C-Section: Why You Could Need One
Why would I require a c-section?
There are numerous reasons for a cesarean birth. Some are primarily for the woman's safety, others to benefit the fetus, still others benefit both mother and child.
Some of the most common indications for a C-section are:
- Great difficulty with the fetus to passing through the birth canal. The medical term is dystocia (Dis-TOE-sha). This is most frequently caused by the fetus' head being too large for the woman's pelvis.
- Abnormal presentation of the fetus. Normally the fetus comes down through the birth canal head tucked to chest, with the crown first. In this position, the baby is compressed as much as it can be with the largest part clearing first. Other positions risk being too large, in some cross-sections, to pass, or passing smaller parts of the body first leaving the head trapped in the woman. This is closely related to the first concept of dystocia.
- Failure of natural labor to begin and/or to respond to induction in a past due pregnancy.

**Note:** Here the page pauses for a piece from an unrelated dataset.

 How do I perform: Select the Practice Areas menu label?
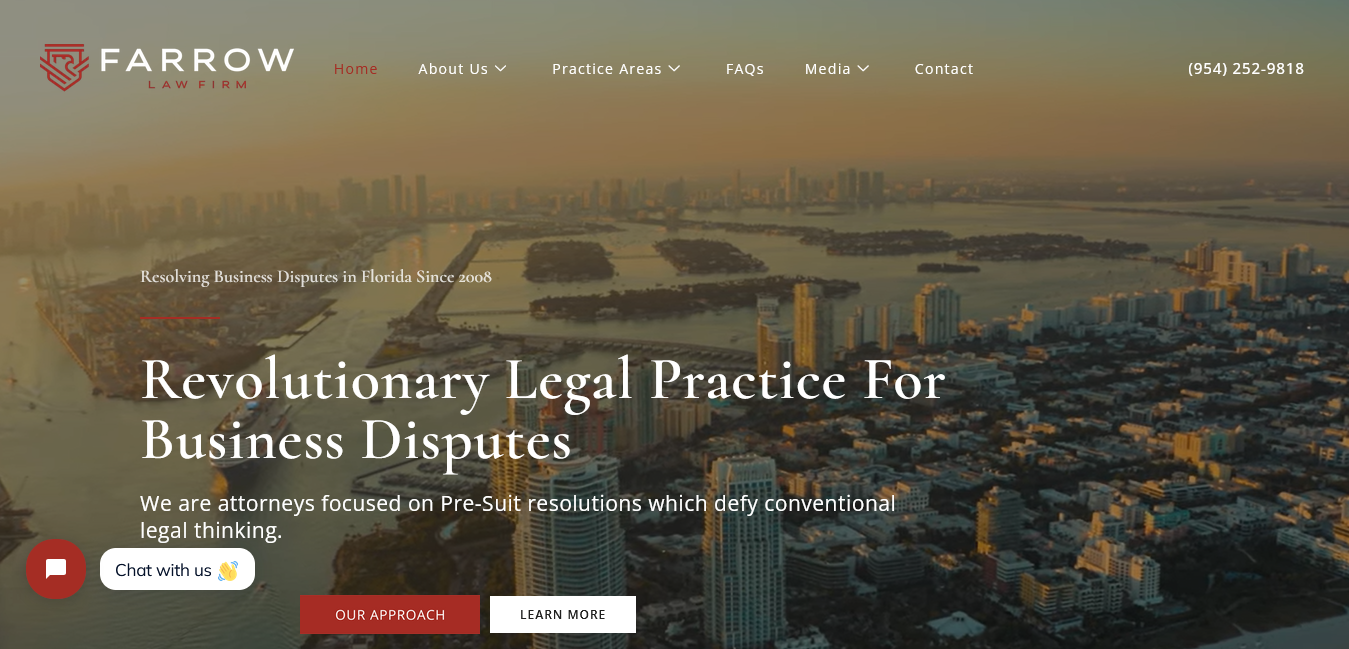click(x=607, y=68)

- Fetal abnormalities. Labor and birth is a big stress to the infant, as well as the mother. Fetuses with known, more serious birth defects may not do well with this otherwise normal stress.

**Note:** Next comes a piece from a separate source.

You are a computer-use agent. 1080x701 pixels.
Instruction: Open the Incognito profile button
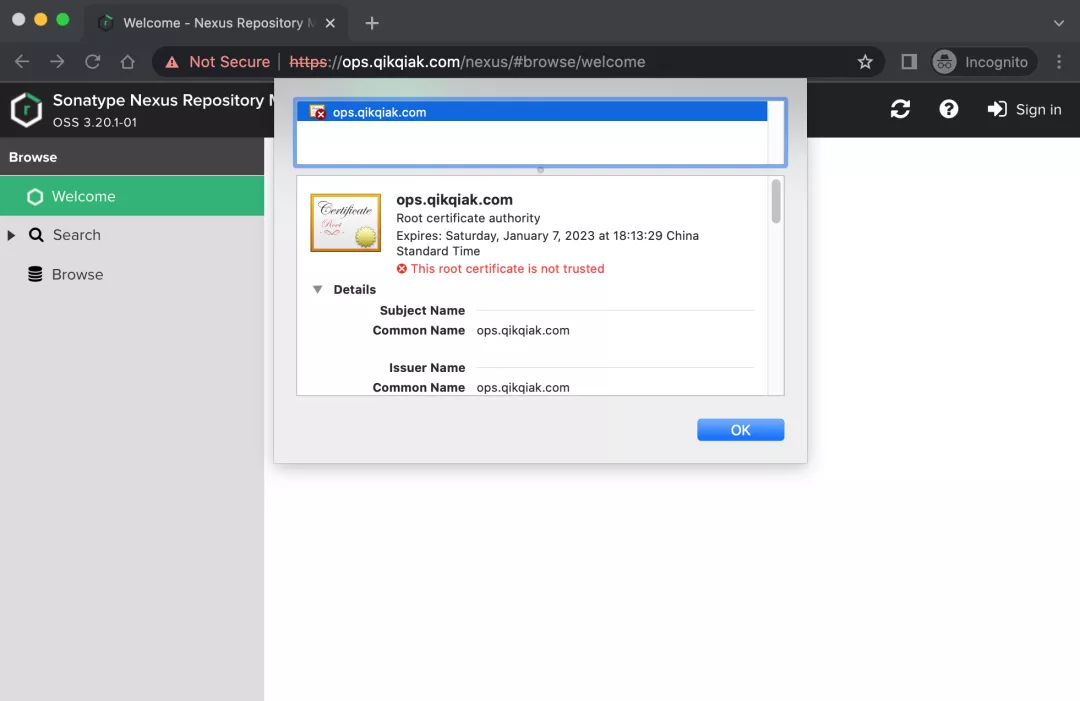(x=983, y=62)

- Abnormal amounts of bleeding. So that the source of bleeding can be identified and stopped quickly.
- The umbilical cord falls into the vagina.
- Problems with the placenta such as the placenta separating before the birth or covering the cervix.
- Fetal distress, usually as determined by fetal monitoring during labor, is a very common cause.
- Maternal condition such as diabetes, active herpes lesions, uterine abnormalities or hypertension.
- Previous cesarean has long been used as a reason for doing a cesarean, as there were concerns about the uterus rupturing at the point of the previous scar, during labor. With the low transverse scars that have been standard for many years, the stress on the scar tissue is much less and this reason has lost favor.
- Multiple births. Even with a set of twins a c-section is standard in most cases.
In many cases a woman will know whether she will have to have a
cesarean or not. Her doctor will already have discovered that for
instance the fetus is positioned abnormally or she is pregnant with
triplets. In other cases the need for cesarean will arise during
labor.
It is important to note though that all problems describe above do
not always necessitate a C-section. There are many women that
vaginally deliver despite a problematic birth. Vaginal birth is
always preferred, all other things being equal. The recovery time is
a lot shorter, in the long run there is less pain for the woman, and
the medical risks for the mother a lot lower.